Russian boxer Maxim Dadashev (13-1, 11 KOs) has succumbed to injuries he suffered in his IBF junior welterweight #1 contender bout with Subriel Matias (14-0, 14 KOs) on Friday night.
ESPN confirmed with trainer Buddy McGirt and coach Donatas Janusevicius that Dadashev passed away at the UM Prince George’s Hospital Center in Cheverly, Maryland, where he was transported after the fight in nearby Oxon Hill.
Dadashev lost to Matias by 11th round TKO, absorbing 260 power punches from his opponent. It was McGirt who made the decision to throw in the towel after the 11th round, which was the clearest and most lopsided round of the contest. Matias was up on all three scorecards at the time of the stoppage.
This is a mark of a great trainer, one that knows his warrior at war a trainer has to love his fighter enough to make a crucial call sometimes saving him from his very self. Great call Buddy @buddymcgirtboxing prayers up for this young warrior #speedyrecovery #toughsport pic.twitter.com/cKljvTKOgt— The Magic Man (@AntonioTarver) July 20, 2019
“It just makes you realize what type of sport we’re in, man,” McGirt told ESPN. “He did everything right in training, no problems, no nothing. My mind is like really running crazy right now. Like, what could I have done differently? But at the end of the day, everything was fine [in training].
“He seemed OK, he was ready, but it’s the sport that we’re in. It just takes one punch, man.”
After the result was read, Dadashev collapsed before he could make it back to his dressing room and started vomiting. He was unable to walk under his own power and the medical staff immediately attended to him. Dadashev was placed on a stretched and taken away from the arena via ambulance. He was initially responsive but vomiting profusely, then lost consciousness on the way to the hospital.
ESPN’s Bernardo Osuna reported during the ESPN+ broadcast that Dadashev was “severely concussed” and “severely dehydrated,” and emergency surgery was required to relieve a subdural hematoma, otherwise known as bleeding of the brain. Dadashev remained in a medically induced coma following surgery, listed in critical condition. Sadly, he would not recover.
Dadashev was a promising prospect with a deep amateur background, compiling a record of 281-20. He turned professional in 2016 and was signed by Top Rank Boxing. Dadashev quickly went from rising prospect to a contender, defeating the likes of Darleys Perez and Antonio DeMarco on his way to an IBF title eliminator vs. Matias.
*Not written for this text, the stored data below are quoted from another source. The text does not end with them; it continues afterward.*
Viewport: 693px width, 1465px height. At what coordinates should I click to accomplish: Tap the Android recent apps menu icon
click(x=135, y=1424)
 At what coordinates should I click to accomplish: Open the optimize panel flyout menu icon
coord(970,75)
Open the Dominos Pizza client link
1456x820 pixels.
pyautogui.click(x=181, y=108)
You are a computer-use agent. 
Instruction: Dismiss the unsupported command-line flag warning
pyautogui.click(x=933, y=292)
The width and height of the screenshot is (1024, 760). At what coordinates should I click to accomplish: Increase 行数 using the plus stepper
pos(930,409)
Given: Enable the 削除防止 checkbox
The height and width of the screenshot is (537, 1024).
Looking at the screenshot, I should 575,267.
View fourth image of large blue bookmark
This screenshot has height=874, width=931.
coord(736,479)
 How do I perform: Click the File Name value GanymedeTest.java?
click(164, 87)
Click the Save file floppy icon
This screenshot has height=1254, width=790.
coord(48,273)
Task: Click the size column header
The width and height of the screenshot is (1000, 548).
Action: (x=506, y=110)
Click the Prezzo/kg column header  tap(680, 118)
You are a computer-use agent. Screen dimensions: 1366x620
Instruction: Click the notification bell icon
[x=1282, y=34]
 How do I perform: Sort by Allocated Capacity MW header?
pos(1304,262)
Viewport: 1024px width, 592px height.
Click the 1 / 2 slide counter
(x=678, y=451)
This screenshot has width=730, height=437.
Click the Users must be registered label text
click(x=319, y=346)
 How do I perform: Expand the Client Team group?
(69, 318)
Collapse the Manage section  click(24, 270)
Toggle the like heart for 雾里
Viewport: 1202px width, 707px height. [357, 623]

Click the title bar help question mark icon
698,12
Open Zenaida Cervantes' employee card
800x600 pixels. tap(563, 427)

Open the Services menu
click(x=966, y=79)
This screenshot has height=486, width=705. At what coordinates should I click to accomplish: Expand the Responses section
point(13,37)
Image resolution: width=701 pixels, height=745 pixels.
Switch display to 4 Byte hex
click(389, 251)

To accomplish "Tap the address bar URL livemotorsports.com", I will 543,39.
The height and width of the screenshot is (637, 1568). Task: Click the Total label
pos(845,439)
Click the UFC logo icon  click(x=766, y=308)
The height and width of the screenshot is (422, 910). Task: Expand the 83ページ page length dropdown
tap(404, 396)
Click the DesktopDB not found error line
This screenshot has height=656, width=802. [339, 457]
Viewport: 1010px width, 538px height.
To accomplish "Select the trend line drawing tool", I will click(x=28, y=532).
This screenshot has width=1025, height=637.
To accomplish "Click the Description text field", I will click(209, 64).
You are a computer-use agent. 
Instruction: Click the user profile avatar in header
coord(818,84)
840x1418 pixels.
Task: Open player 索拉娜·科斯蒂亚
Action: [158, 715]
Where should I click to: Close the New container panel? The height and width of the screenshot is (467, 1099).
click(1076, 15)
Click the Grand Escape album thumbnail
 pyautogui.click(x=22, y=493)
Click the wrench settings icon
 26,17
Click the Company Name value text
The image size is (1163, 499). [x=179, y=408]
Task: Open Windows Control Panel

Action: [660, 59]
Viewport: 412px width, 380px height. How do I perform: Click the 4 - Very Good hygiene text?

On a night when Dadashev was on the cusp of his first world title shot, what instead transpired was an unspeakable tragedy that provides a sobering reminder of the inherent dangers of boxing. Perhaps what magnifies this particular fatality was that McGirt did what he could to save his fighter from more punishment, and yet ultimately it was too late.
Maxim Dadashev was just 28 years old. He leaves behind a wife and a 2-year-old son.